Watch What You Say; Statements Made After County Terminated Employee, Are NOT Immune from Liability

The old saying, “less is more” could never be truer. On March 9, 2011, Cuyahoga County terminated Marcella King Piazza’s employment as well as the employment of two other county employees.   In a press release, County Executive FitzGerald stated, “Today three people have been terminated from employment with Cuyahoga County due to the reorganization of the Cuyahoga County Board[] of Revision.” About 30 minutes later, The Plain Dealer published an article with the headline, “Cuyahoga County Executive Ed FitzGerald fires three employees tied to board[] of revision scandal.” The article began, “Three more Cuyahoga County employees have lost their jobs because of the extensive dysfunction and mismanagement uncovered last year at the board[] of revision.”
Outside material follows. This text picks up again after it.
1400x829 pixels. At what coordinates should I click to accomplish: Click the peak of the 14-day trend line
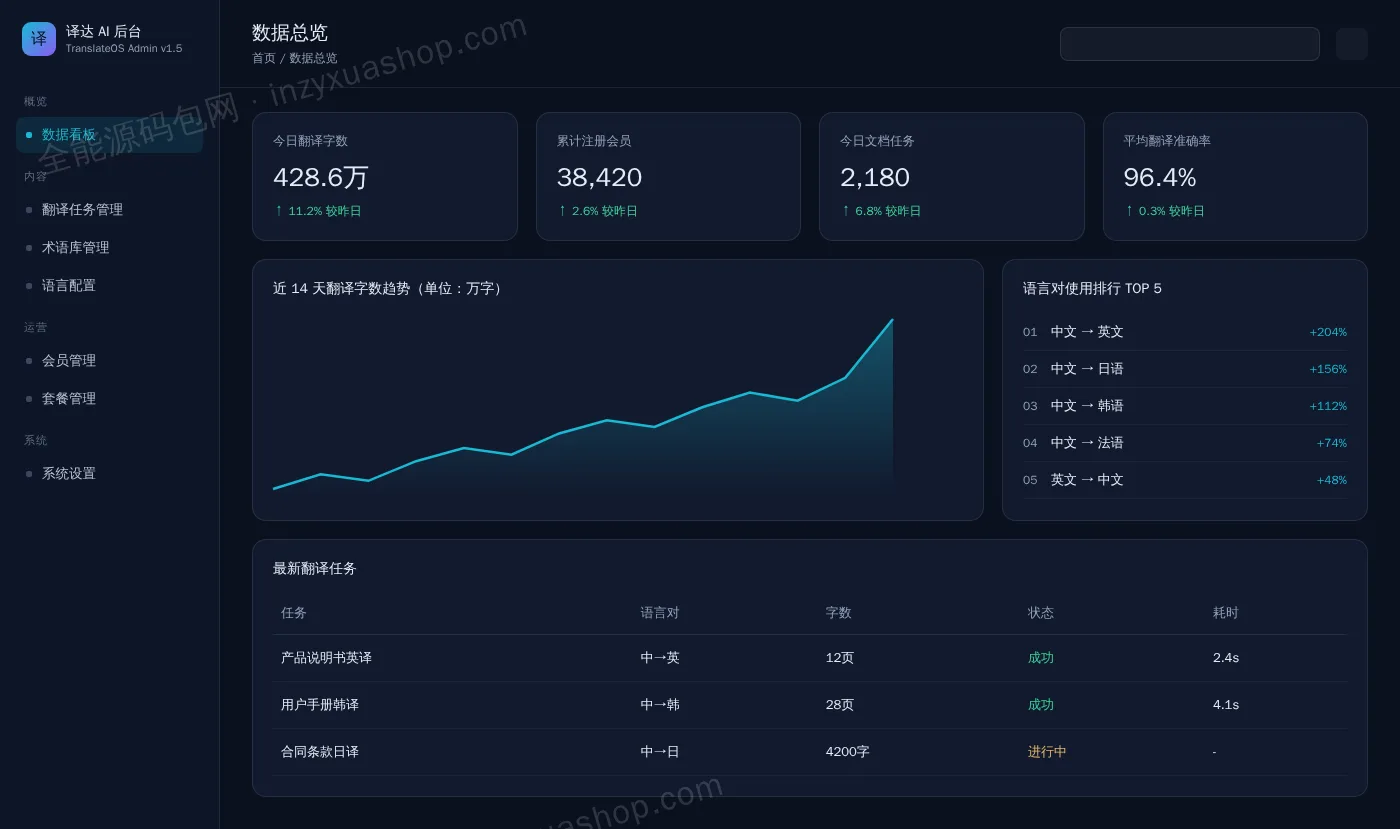[892, 320]
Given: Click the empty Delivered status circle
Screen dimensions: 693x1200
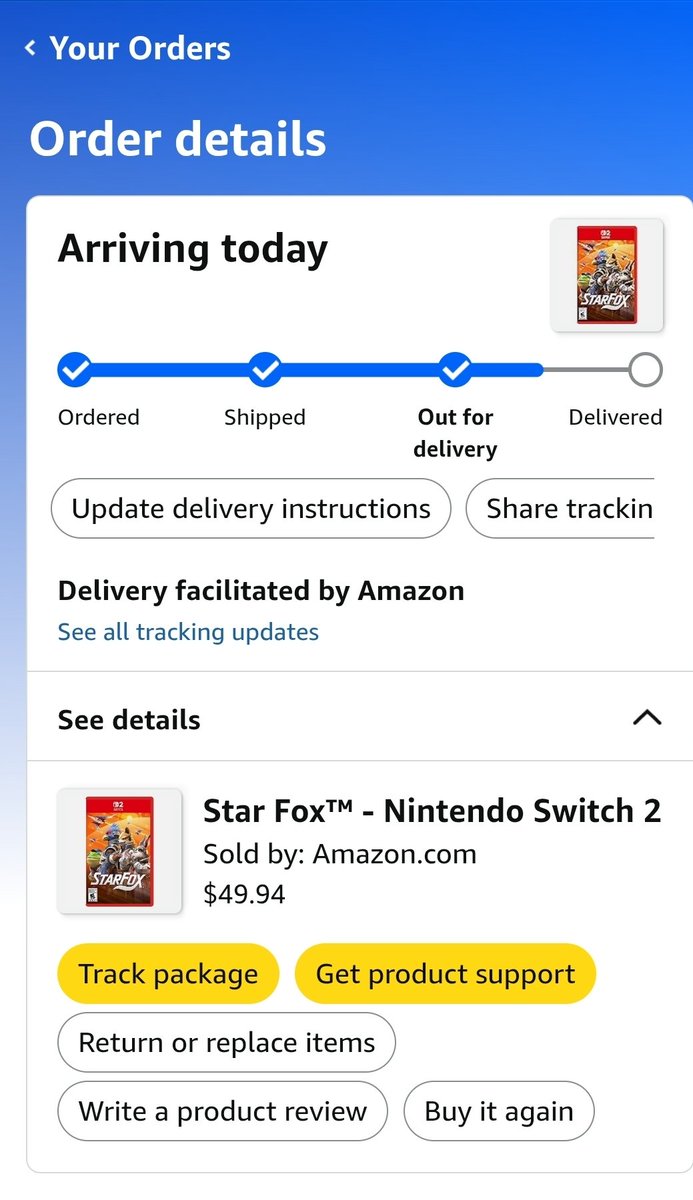Looking at the screenshot, I should [x=646, y=369].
Upset, Piazza sued the county and The Plain Dealer.  Piazza based her false-light claim against the county on the quoted statement from FitzGerald alleged the statement created a false inference that she was involved in the BOR corruption scandal.  Piazza alleged the statement was made with a reckless disregard for its truth or falsity.

The county moved for summary judgment, arguing it was immune from liability pursuant to R.C. 2744.02(A).  The trial court denied the county’s motion for summary judgment in a two-sentence journal entry.  The Eighth District then affirmed the trial court’s rejection of the county’s assertion of immunity, holding that Piazza’s claim “arose out of her employment relationship with the county, and the county is not immune from liability pursuant to the express exception in R.C. 2744.09(B).”  The Ohio Supreme Court was the next to weigh in.

The county essentially asked the OSC to hold R.C. 2744.09(B) does not apply when a former employee of a political subdivision brings an intentional-tort claim that accrued when she was no longer employed by the political subdivision.  Simply stated, the county argued a former employee is not an “employee” under R.C. 2744.09(B) and that such a claim does not “arise out of the employment relationship.”  Justice French, writing for a 4-3 majority, was not persuaded.  According to the Court, “the test under R.C. 2744.09(B) is one of causal connection, not of timing.”  Because the phrase “arises out of” refers to the existence of a causal connection, the phrase requires only there have been a causal connection between the claim and the employment relationship, whether or not the employment relationship had ended.  With this case, the Ohio Supreme Court has made clear, “R.C. 2744.09(B) does not require that the alleged tortious conduct underlying a claim against a political subdivision have occurred during the plaintiff’s employment by the political subdivision.”  Until the Ohio General Assembly weighs in, public employers must watch their comments – even after the employee is terminated.  Piazza v. Cuyahoga County, 2019-Ohio-2499.